What is expected: Copy each of the items below word for word, leaving out the pictures.

Input data:

:::::

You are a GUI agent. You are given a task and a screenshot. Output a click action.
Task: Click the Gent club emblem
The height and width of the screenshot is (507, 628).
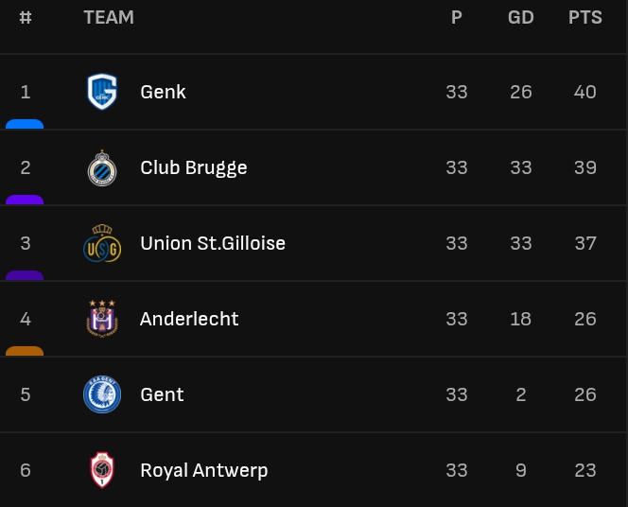click(102, 394)
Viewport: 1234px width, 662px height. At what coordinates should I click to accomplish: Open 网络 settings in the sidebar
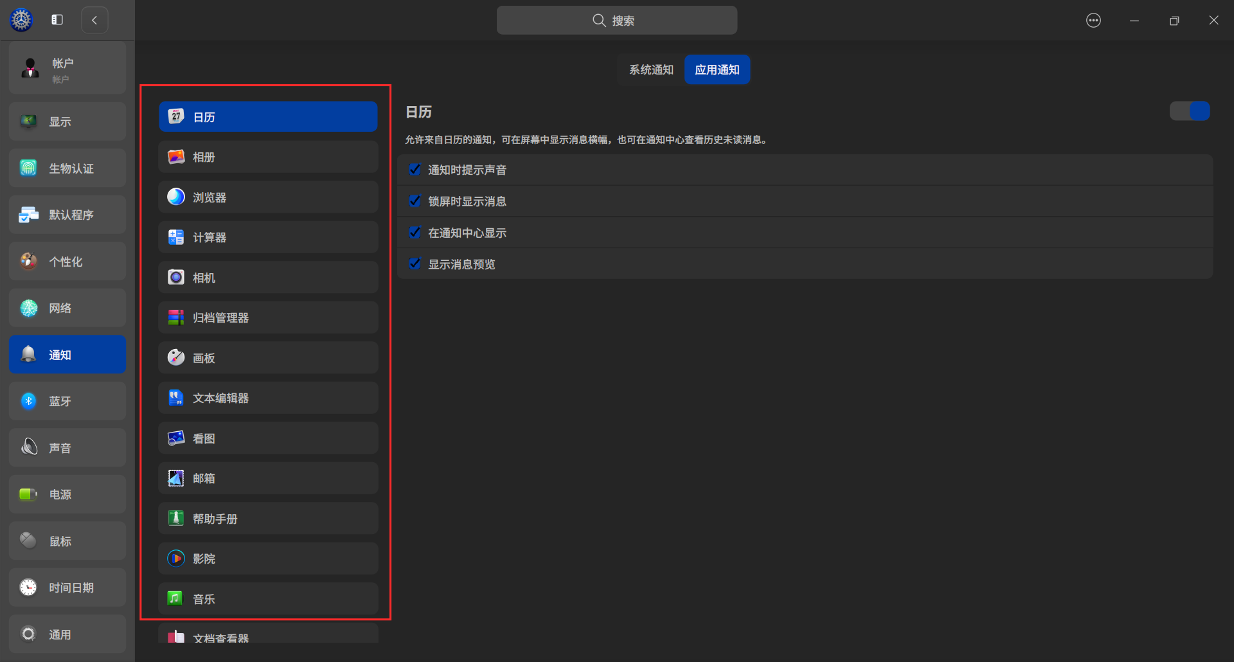[67, 308]
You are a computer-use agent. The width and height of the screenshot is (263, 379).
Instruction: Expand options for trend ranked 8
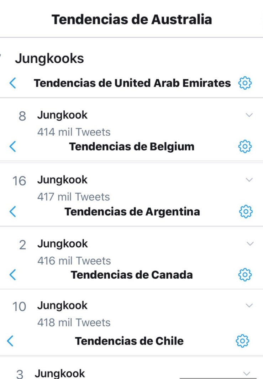[249, 115]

:::::

Answer:
You are a GUI agent. You are given a task and a screenshot. Output a click action.
Task: Click the Gent club emblem
The height and width of the screenshot is (507, 628).
click(102, 394)
Viewport: 1234px width, 662px height. At what coordinates should I click to accomplish: Open 网络 settings in the sidebar
[67, 308]
You are a computer-use agent. The width and height of the screenshot is (263, 379).
Instruction: Expand options for trend ranked 8
[249, 115]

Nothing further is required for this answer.